Top of INFORMATION PROVIDED
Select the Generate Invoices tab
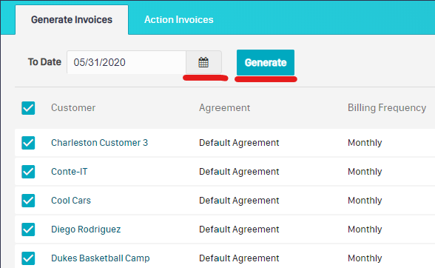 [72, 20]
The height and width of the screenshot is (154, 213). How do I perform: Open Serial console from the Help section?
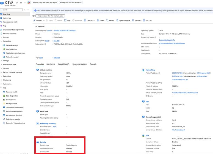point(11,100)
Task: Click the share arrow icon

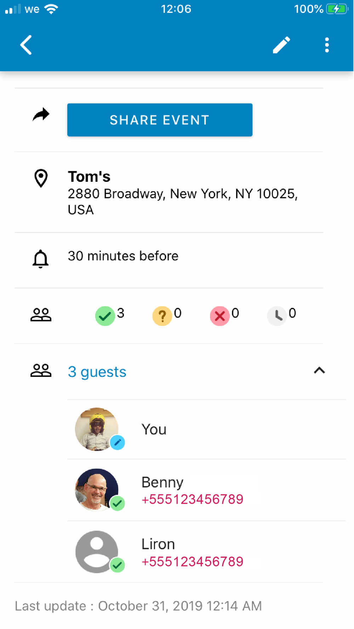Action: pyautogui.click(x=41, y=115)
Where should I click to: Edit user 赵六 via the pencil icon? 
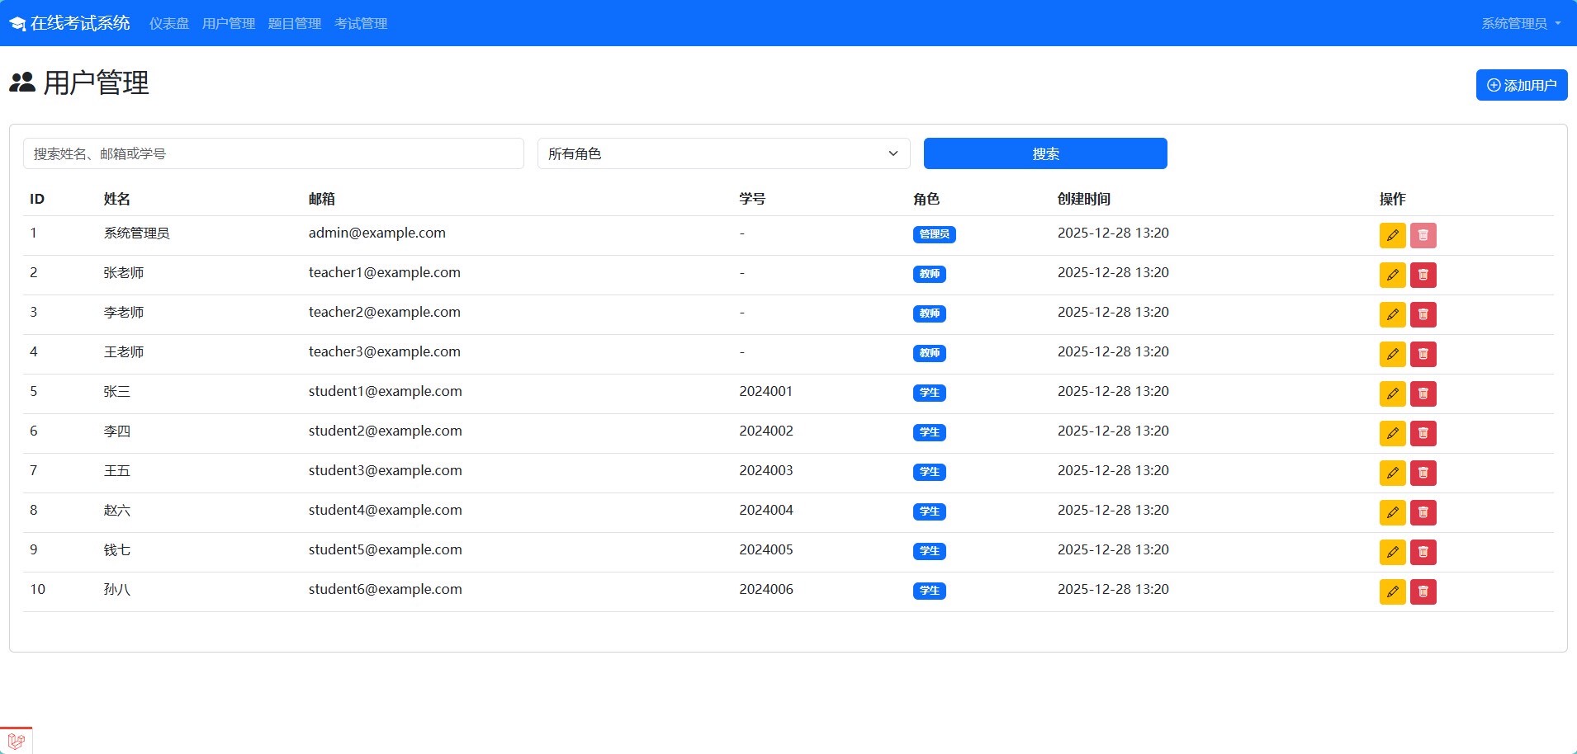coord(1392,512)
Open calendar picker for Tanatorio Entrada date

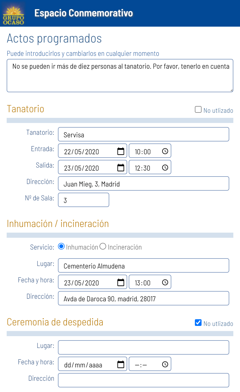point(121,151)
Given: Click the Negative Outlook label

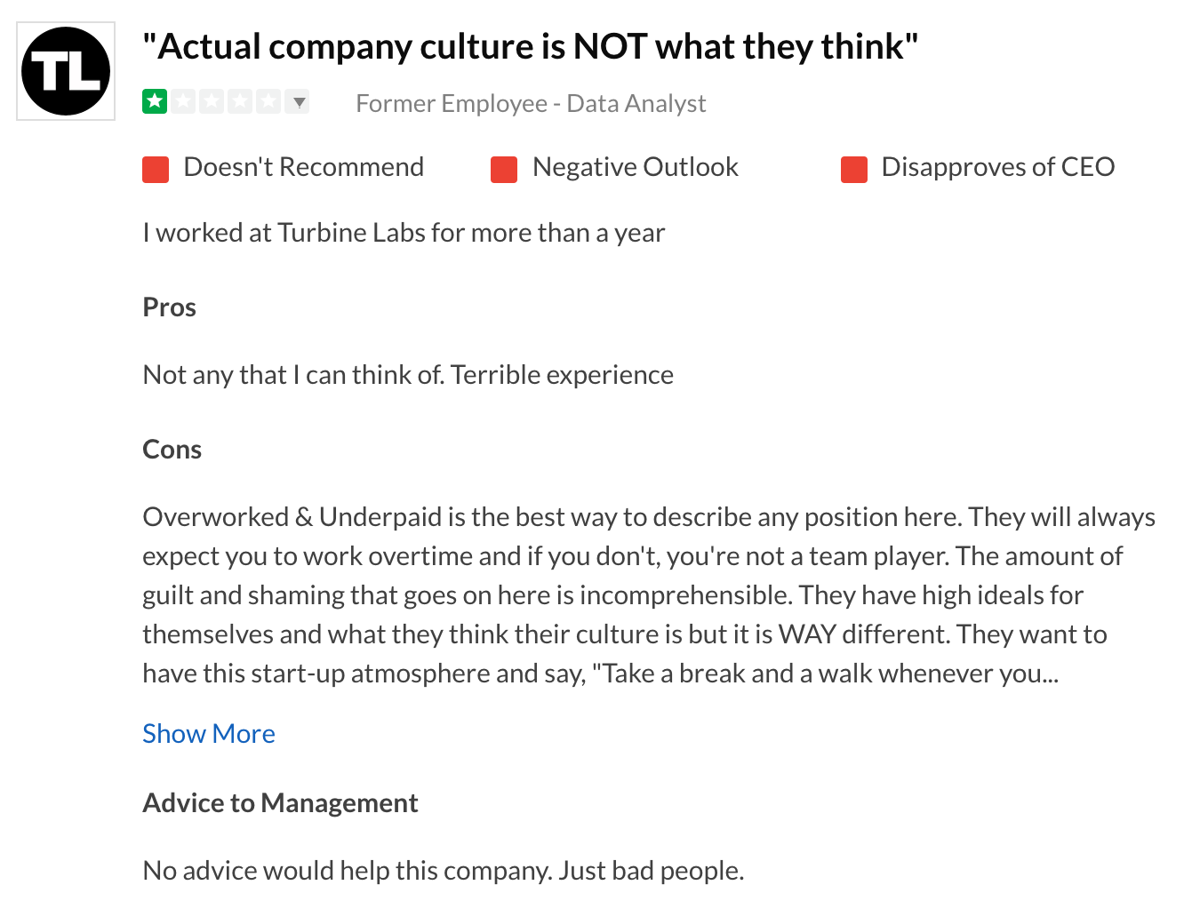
Bottom of INFORMATION PROVIDED
* [WHAT YOU NEED TO DO]: Exactly as written, copy the entries above without their pictures.

* [RESULT FOR THIS EXERCISE]:
Select the Generate Invoices tab
 [72, 20]
The height and width of the screenshot is (154, 213). How do I perform: Open Serial console from the Help section?
point(11,100)
Task: Click the share arrow icon

Action: pyautogui.click(x=41, y=115)
Where should I click to: Edit user 赵六 via the pencil icon? 
coord(1392,512)
Open calendar picker for Tanatorio Entrada date

point(121,151)
Given: Click the Negative Outlook label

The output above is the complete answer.